1. We grant the whole argument in as far as these things are done by creatures contrary to the law, and are sins. In this sense God neither wills nor approves of them, but only in as far as they are certain motions and punishments of the wicked.

2. We must make a distinction in reference to the major proposition ; for it is contradictory to say he wills and forbids the same work in the same respect, and with the same end. God wills and forbids the same things, but in a different respect, and with a different end. He willed, for instance, the selling of Joseph in as far as it was the occasion of his elevation, the preservation of the family of Jacob and the fulfillment of the prophecies concerning the bondage of the seed of Abraham in Egypt. But in as far as he was sent away by the hatred of his brethren, he did not will it. but denounced arid condemned it as horrible fratricide. And so of the other examples we have adduced.

The fourth objection relates to liberty and contingency. That which is done by the immutable decree of God cannot be done contingently and freely, but necessarily. But many things are done contingently and freely. Therefore many things are not done by the immutable decree and providence of God, or else liberty and contingency are taken away.

Ans.
1. We reply to the major: that which is done by the unchangeable decree of God cannot be done contingently, viz : in respect to the first cause, or in respect to the same immutable divine decree : yet it may be done contingently in respect to a second and last cause working contingently or freely.
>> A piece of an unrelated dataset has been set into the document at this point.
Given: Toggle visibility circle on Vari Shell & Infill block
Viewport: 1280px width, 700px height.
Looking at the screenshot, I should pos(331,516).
For contingency is the order between a changeable cause and its effect : just as necessity is the order between a necessary cause and its effect. Hence the cause must be of the same character as the effect. But the same effect may proceed from a changeable and necessary cause in different respects, as is the case with all things which God does through his creatures ; of which both God and his creatures are the cause. Thus k. aspect to God there is an unchangeable order between cause and effect ; but in respect to creatures, there is a changeable order between the cause and the same effect. Hence in regard to God it is necessary, but in regard to the creature it is contingent in the same effect. Therefore it is not absurd that the same effect should be said to be necessary and contingent in respect to different causes, that is, in respect to an un changeable first cause acting necessarily, and in respect to a changeable second cause acting contingently.
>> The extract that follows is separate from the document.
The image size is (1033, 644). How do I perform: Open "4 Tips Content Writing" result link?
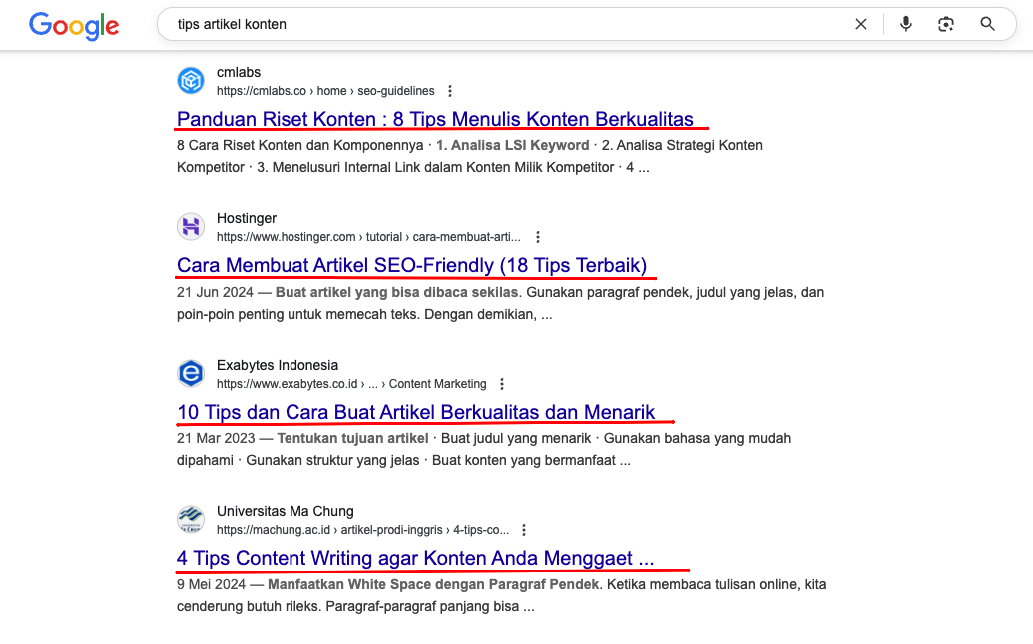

2. We also deny what is said in the major, that that is not done, or may be done freely which is done by the immutable decree of God. For it is not immutability, but constraint ; or it is not the necessity of unchangeableness, but that of constraint which take away liberty. God is unchangeably and necessarily good, and yet he is at the same time most freely good : the devils are unchangeably and necessarily evil ; and yet they are evil, and do that which is evil with the greatest freedom of the will.